This project is at the heart of a large comprehensive artistic endeavour. The introduction to this project can be found here: Ophold – dining and meeting room in a historic townhouse
In the overall project we have included three bathrooms with toilets and a guest toilet. We have created space for the bathrooms from every nook and cranny available, so they are all quite modest in size.
Each bedroom has an ensuite bathroom. There is a guest toilet for the communal rooms. We carried out research from historical resources for all the bathrooms. Shower facilities have been created and in one of the bathrooms we have fitted an English hip bath from the 1890s. The brass taps are made by Volevatch, manufactured according to historical specifications combined with modern technology.
The guest toilet on the ground floor is the only bathroom that features high ceilings. This allows us to divide the space a little in height. We accentuated this vertical space by adopting the motif of the border of the porcelain toilet bowl and applying it to the walls to separate the lower part of the room from the upper part. This is further highlighted with the colour splits. We created a mahogany wash stand that has a small brass washbasin set into a grey-veined marble vanity top.
The taps reflect the shape of the swans that adorn the sides of the adjustable mirror frame. We chose to make the wall lamps in the shape of shells, which can also be found in the design of the soap dish. Ceiling and wall lamps were made by Charles Edwards of London. The toilet roll holder is a collector’s item. The choice of a beautiful small bent bamboo side table fits perfectly; the small shelf on the wall is an item the family already owned prior to the restoration.
The men’s urinal is hand-painted, with a gilded siphon and bolts.
We have assigned each bathroom the same theme as the corresponding bedroom. The indigo room is replete with the small indigo dragon bath.
The corner washbasin comprises a black marble-topped table fitted with a small round dragon washing bowl.

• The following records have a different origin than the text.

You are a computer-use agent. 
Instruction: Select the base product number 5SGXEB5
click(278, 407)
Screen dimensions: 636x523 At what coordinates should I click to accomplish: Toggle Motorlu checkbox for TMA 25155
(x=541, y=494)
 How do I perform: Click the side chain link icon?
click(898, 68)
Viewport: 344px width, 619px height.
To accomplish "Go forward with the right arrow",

Lighting is set into the bottom of the three-part mirror, this illuminates the washbasin which fits perfectly into the niche. The toilet bowl is hand-painted inside and out, with a custom-made toilet seat. The writing on the cistern is gold-leaf, the inlet pipe and the brass supports are also gilded.

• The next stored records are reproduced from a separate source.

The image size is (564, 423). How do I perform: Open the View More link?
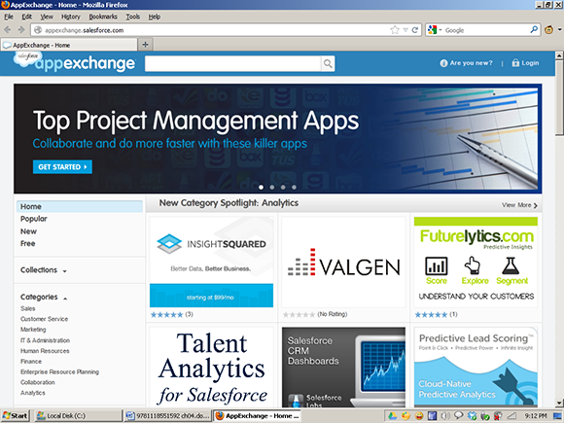(x=519, y=205)
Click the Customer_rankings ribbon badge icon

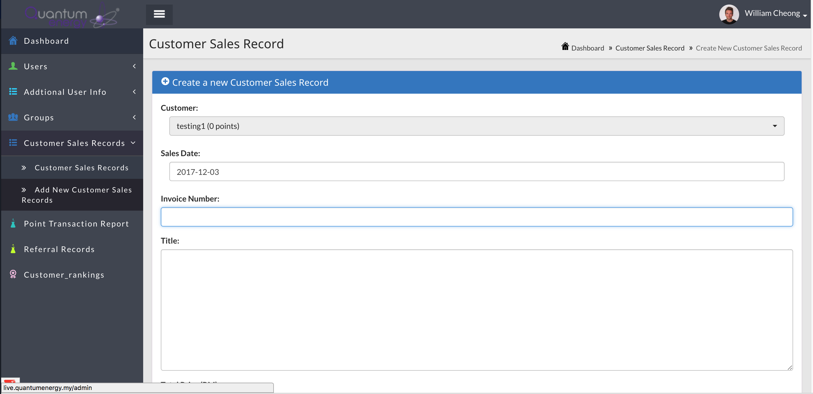(x=13, y=274)
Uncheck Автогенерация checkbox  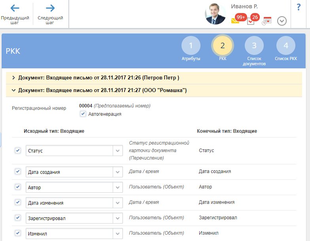pos(83,114)
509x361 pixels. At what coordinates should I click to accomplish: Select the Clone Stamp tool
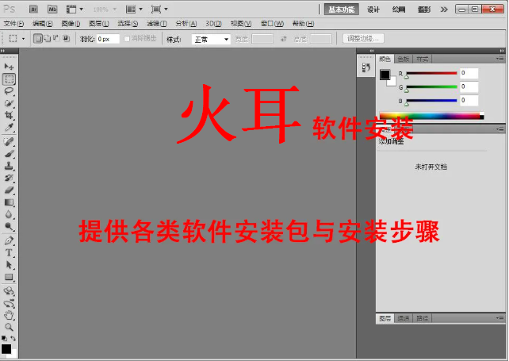[x=9, y=166]
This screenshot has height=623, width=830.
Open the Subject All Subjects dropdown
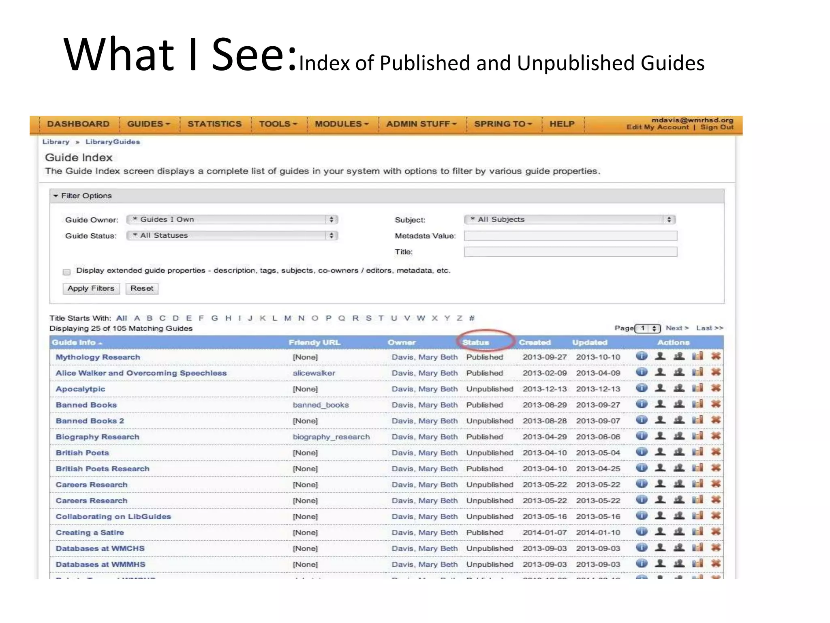[569, 219]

Under the window alcove, there is a small baby bath which is painted to match the toilet. The blue hand towel as well as all other towels have the meander motif which can be found throughout the house.
The shower is built into a niche that was previously an open space that served as the passage to the small hallway. The shower is closed with a glass door.
Towel holders and radiators are made of brass, as are all fittings. The small towel holder as well as the toilet roll holder are finds from an antiques collector as well as from the closure of a popular boutique hotel in Hamburg.
We chose the dark octagonal ceramic tiles for the floor, which are connected to each other by small square tiles. We opted for the hip bath for the master bedroom. The sides of this bath are covered in wood decorated with gilded profiles. A water-repellent curtain drapes lavishly from a brass hoop attached to the ceiling.
The sink and toilet are also hand-painted here and chosen to match the sitz bath. Custom-made toilet seat as well as a custom-made mirror pick up the wood of the bathtub.
Fittings and accessories are from Volevatch. Here we decided to have a light-coloured floor. The shutters on the windows are all custom-made as we wanted to achieve a narrower louvre and a more delicate layout. The proportions of the window and house simply have to be right.
We chose plain white porcelain for the guest bathroom in the coach house.
We have laid down dark ceramic tiles on the floor and we also chose dark granite tiles with a matt surface for the shower. Behind the washbasin, we created a reinterpretation of the shower tiles by hand-painting tiles and coating them with a waterproof protective varnish.
Here the washbasin and toilet are also hand-painted and selected to match the hip bath. A custom-made toilet seat and mirror visually harmonise well with the wood panelling around the bathtub. The edge of the ceiling features another application of the meander band, this time in black. Since there is no window in this bathroom, we fitted the top panel of door to the hallway with glass, letting in some natural light. The glass has bevelled edges and we cut a satin-finished rhombus into the surface, which goes well with the classic door profile of the house.